**Instructions for the task**.
Copy every record below exactly as it stands.

START Extracted information

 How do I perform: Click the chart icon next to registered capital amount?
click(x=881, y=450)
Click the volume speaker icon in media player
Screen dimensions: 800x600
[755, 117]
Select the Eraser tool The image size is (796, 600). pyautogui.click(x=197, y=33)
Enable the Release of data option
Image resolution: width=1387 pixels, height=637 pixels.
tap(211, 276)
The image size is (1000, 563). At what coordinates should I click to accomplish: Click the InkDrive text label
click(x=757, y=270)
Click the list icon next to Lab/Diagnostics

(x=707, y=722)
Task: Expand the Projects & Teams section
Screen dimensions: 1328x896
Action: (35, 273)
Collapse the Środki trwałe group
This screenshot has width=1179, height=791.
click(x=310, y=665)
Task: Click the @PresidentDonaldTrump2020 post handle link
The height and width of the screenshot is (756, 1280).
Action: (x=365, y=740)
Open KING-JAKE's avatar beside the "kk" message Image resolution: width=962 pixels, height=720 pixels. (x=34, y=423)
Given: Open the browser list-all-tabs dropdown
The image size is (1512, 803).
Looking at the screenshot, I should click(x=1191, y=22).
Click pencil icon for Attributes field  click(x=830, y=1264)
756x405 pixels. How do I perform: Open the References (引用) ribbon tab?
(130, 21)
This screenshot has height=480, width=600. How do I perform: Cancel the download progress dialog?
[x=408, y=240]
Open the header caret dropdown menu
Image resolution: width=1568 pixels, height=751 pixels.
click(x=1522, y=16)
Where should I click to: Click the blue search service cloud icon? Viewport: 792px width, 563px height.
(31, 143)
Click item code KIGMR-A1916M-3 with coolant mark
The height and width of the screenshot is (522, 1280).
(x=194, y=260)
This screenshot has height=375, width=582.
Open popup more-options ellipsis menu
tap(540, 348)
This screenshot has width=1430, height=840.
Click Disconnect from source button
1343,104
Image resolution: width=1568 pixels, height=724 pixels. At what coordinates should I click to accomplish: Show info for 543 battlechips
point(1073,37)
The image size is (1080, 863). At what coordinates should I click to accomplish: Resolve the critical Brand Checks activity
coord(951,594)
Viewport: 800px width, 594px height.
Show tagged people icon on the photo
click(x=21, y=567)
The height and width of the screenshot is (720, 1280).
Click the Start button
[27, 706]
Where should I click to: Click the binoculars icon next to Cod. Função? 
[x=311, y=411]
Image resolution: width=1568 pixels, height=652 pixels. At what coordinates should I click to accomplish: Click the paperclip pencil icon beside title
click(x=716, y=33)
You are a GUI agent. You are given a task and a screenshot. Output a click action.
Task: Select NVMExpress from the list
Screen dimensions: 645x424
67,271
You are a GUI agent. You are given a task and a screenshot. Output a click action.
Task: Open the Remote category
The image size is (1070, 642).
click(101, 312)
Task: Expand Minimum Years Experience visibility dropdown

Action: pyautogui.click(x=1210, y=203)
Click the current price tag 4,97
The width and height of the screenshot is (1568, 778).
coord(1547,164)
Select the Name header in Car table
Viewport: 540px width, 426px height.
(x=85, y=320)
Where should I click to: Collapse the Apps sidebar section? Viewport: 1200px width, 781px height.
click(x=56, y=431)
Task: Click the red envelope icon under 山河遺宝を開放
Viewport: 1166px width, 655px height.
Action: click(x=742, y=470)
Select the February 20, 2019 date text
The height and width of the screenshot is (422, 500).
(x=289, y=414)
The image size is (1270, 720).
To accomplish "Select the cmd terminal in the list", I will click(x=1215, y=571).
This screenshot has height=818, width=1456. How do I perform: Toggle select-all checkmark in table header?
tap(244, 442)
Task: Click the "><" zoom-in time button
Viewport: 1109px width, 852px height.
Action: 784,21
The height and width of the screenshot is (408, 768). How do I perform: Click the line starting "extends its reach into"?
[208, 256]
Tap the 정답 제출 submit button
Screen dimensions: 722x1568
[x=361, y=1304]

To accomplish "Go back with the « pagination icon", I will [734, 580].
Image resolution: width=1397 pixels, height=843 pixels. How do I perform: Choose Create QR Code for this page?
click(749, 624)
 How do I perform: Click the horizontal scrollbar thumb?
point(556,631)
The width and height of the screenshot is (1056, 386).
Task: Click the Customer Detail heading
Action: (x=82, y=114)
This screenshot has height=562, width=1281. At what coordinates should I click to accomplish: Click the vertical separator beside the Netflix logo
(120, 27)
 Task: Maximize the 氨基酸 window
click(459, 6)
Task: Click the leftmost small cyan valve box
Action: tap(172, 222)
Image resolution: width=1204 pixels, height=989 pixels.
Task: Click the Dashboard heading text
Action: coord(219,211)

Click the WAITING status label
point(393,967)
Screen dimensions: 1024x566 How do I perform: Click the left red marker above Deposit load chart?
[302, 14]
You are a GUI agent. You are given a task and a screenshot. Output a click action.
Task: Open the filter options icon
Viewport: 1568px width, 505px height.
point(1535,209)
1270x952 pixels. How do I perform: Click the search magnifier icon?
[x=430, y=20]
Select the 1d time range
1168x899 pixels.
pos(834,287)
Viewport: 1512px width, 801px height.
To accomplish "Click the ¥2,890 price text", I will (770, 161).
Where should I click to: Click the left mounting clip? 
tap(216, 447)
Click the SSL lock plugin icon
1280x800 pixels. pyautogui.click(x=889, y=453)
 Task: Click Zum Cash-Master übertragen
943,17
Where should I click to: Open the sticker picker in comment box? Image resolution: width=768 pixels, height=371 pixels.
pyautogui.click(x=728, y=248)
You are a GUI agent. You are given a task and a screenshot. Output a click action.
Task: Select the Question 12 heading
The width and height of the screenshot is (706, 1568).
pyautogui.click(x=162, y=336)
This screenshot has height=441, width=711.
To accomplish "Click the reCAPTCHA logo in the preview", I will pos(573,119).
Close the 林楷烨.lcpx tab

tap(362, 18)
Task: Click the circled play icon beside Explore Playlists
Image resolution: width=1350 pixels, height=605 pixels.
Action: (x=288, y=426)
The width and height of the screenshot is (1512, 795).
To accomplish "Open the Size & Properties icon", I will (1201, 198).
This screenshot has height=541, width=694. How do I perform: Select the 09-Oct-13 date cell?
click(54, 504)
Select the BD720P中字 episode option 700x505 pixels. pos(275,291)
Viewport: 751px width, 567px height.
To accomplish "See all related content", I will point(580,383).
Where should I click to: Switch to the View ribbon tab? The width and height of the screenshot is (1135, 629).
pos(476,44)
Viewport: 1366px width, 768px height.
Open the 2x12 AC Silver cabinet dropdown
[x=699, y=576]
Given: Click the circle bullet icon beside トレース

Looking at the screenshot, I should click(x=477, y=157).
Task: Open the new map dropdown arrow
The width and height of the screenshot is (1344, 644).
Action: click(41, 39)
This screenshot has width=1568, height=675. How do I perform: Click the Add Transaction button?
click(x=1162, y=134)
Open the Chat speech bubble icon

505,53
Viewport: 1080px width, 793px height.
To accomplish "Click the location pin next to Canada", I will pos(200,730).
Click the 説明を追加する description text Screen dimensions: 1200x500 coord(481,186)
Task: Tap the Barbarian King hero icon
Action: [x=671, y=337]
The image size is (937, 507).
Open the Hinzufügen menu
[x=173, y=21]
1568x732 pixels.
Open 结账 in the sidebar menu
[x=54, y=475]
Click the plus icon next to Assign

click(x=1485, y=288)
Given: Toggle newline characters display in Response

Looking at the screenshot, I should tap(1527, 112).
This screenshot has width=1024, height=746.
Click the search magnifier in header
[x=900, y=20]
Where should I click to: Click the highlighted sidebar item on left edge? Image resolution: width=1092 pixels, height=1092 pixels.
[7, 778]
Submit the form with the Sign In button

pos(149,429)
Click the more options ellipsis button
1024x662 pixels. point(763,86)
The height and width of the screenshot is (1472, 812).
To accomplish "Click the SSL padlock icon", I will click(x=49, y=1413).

END Extracted information

**Response**.
 How do I perform: Click the chart icon next to registered capital amount?
click(x=881, y=450)
Click the volume speaker icon in media player
Screen dimensions: 800x600
[755, 117]
Select the Eraser tool The image size is (796, 600). pyautogui.click(x=197, y=33)
Enable the Release of data option
Image resolution: width=1387 pixels, height=637 pixels.
tap(211, 276)
The image size is (1000, 563). At what coordinates should I click to accomplish: Click the InkDrive text label
click(x=757, y=270)
Click the list icon next to Lab/Diagnostics

(x=707, y=722)
Task: Expand the Projects & Teams section
Screen dimensions: 1328x896
Action: (35, 273)
Collapse the Środki trwałe group
This screenshot has width=1179, height=791.
click(x=310, y=665)
Task: Click the @PresidentDonaldTrump2020 post handle link
The height and width of the screenshot is (756, 1280).
Action: (x=365, y=740)
Open KING-JAKE's avatar beside the "kk" message Image resolution: width=962 pixels, height=720 pixels. (x=34, y=423)
Given: Open the browser list-all-tabs dropdown
The image size is (1512, 803).
Looking at the screenshot, I should click(x=1191, y=22).
Click pencil icon for Attributes field  click(x=830, y=1264)
756x405 pixels. How do I perform: Open the References (引用) ribbon tab?
(130, 21)
This screenshot has height=480, width=600. How do I perform: Cancel the download progress dialog?
[x=408, y=240]
Open the header caret dropdown menu
Image resolution: width=1568 pixels, height=751 pixels.
click(x=1522, y=16)
Where should I click to: Click the blue search service cloud icon? Viewport: 792px width, 563px height.
(31, 143)
Click item code KIGMR-A1916M-3 with coolant mark
The height and width of the screenshot is (522, 1280).
(x=194, y=260)
This screenshot has height=375, width=582.
Open popup more-options ellipsis menu
tap(540, 348)
This screenshot has width=1430, height=840.
Click Disconnect from source button
1343,104
Image resolution: width=1568 pixels, height=724 pixels. At what coordinates should I click to accomplish: Show info for 543 battlechips
point(1073,37)
The image size is (1080, 863). At what coordinates should I click to accomplish: Resolve the critical Brand Checks activity
coord(951,594)
Viewport: 800px width, 594px height.
Show tagged people icon on the photo
click(x=21, y=567)
The height and width of the screenshot is (720, 1280).
Click the Start button
[27, 706]
Where should I click to: Click the binoculars icon next to Cod. Função? 
[x=311, y=411]
Image resolution: width=1568 pixels, height=652 pixels. At what coordinates should I click to accomplish: Click the paperclip pencil icon beside title
click(x=716, y=33)
You are a GUI agent. You are given a task and a screenshot. Output a click action.
Task: Select NVMExpress from the list
Screen dimensions: 645x424
67,271
You are a GUI agent. You are given a task and a screenshot. Output a click action.
Task: Open the Remote category
The image size is (1070, 642).
click(101, 312)
Task: Expand Minimum Years Experience visibility dropdown

Action: pyautogui.click(x=1210, y=203)
Click the current price tag 4,97
The width and height of the screenshot is (1568, 778).
coord(1547,164)
Select the Name header in Car table
Viewport: 540px width, 426px height.
(x=85, y=320)
Where should I click to: Collapse the Apps sidebar section? Viewport: 1200px width, 781px height.
click(x=56, y=431)
Task: Click the red envelope icon under 山河遺宝を開放
Viewport: 1166px width, 655px height.
Action: click(x=742, y=470)
Select the February 20, 2019 date text
The height and width of the screenshot is (422, 500).
(x=289, y=414)
The image size is (1270, 720).
To accomplish "Select the cmd terminal in the list", I will click(x=1215, y=571).
This screenshot has height=818, width=1456. How do I perform: Toggle select-all checkmark in table header?
tap(244, 442)
Task: Click the "><" zoom-in time button
Viewport: 1109px width, 852px height.
Action: 784,21
The height and width of the screenshot is (408, 768). How do I perform: Click the line starting "extends its reach into"?
[208, 256]
Tap the 정답 제출 submit button
Screen dimensions: 722x1568
[x=361, y=1304]

To accomplish "Go back with the « pagination icon", I will [734, 580].
Image resolution: width=1397 pixels, height=843 pixels. How do I perform: Choose Create QR Code for this page?
click(749, 624)
 How do I perform: Click the horizontal scrollbar thumb?
point(556,631)
The width and height of the screenshot is (1056, 386).
Task: Click the Customer Detail heading
Action: (x=82, y=114)
This screenshot has height=562, width=1281. At what coordinates should I click to accomplish: Click the vertical separator beside the Netflix logo
(120, 27)
 Task: Maximize the 氨基酸 window
click(459, 6)
Task: Click the leftmost small cyan valve box
Action: tap(172, 222)
Image resolution: width=1204 pixels, height=989 pixels.
Task: Click the Dashboard heading text
Action: coord(219,211)

Click the WAITING status label
point(393,967)
Screen dimensions: 1024x566 How do I perform: Click the left red marker above Deposit load chart?
[302, 14]
You are a GUI agent. You are given a task and a screenshot. Output a click action.
Task: Open the filter options icon
Viewport: 1568px width, 505px height.
point(1535,209)
1270x952 pixels. How do I perform: Click the search magnifier icon?
[x=430, y=20]
Select the 1d time range
1168x899 pixels.
pos(834,287)
Viewport: 1512px width, 801px height.
To accomplish "Click the ¥2,890 price text", I will (770, 161).
Where should I click to: Click the left mounting clip? 
tap(216, 447)
Click the SSL lock plugin icon
1280x800 pixels. pyautogui.click(x=889, y=453)
 Task: Click Zum Cash-Master übertragen
943,17
Where should I click to: Open the sticker picker in comment box? Image resolution: width=768 pixels, height=371 pixels.
pyautogui.click(x=728, y=248)
You are a GUI agent. You are given a task and a screenshot. Output a click action.
Task: Select the Question 12 heading
The width and height of the screenshot is (706, 1568).
pyautogui.click(x=162, y=336)
This screenshot has height=441, width=711.
To accomplish "Click the reCAPTCHA logo in the preview", I will pos(573,119).
Close the 林楷烨.lcpx tab

tap(362, 18)
Task: Click the circled play icon beside Explore Playlists
Image resolution: width=1350 pixels, height=605 pixels.
Action: (x=288, y=426)
The width and height of the screenshot is (1512, 795).
To accomplish "Open the Size & Properties icon", I will (1201, 198).
This screenshot has height=541, width=694. How do I perform: Select the 09-Oct-13 date cell?
click(54, 504)
Select the BD720P中字 episode option 700x505 pixels. pos(275,291)
Viewport: 751px width, 567px height.
To accomplish "See all related content", I will point(580,383).
Where should I click to: Switch to the View ribbon tab? The width and height of the screenshot is (1135, 629).
pos(476,44)
Viewport: 1366px width, 768px height.
Open the 2x12 AC Silver cabinet dropdown
[x=699, y=576]
Given: Click the circle bullet icon beside トレース

Looking at the screenshot, I should click(x=477, y=157).
Task: Open the new map dropdown arrow
The width and height of the screenshot is (1344, 644).
Action: click(41, 39)
This screenshot has width=1568, height=675. How do I perform: Click the Add Transaction button?
click(x=1162, y=134)
Open the Chat speech bubble icon

505,53
Viewport: 1080px width, 793px height.
To accomplish "Click the location pin next to Canada", I will pos(200,730).
Click the 説明を追加する description text Screen dimensions: 1200x500 coord(481,186)
Task: Tap the Barbarian King hero icon
Action: [x=671, y=337]
The image size is (937, 507).
Open the Hinzufügen menu
[x=173, y=21]
1568x732 pixels.
Open 结账 in the sidebar menu
[x=54, y=475]
Click the plus icon next to Assign

click(x=1485, y=288)
Given: Toggle newline characters display in Response

Looking at the screenshot, I should tap(1527, 112).
This screenshot has width=1024, height=746.
Click the search magnifier in header
[x=900, y=20]
Where should I click to: Click the highlighted sidebar item on left edge? Image resolution: width=1092 pixels, height=1092 pixels.
[7, 778]
Submit the form with the Sign In button

pos(149,429)
Click the more options ellipsis button
1024x662 pixels. point(763,86)
The height and width of the screenshot is (1472, 812).
To accomplish "Click the SSL padlock icon", I will click(x=49, y=1413).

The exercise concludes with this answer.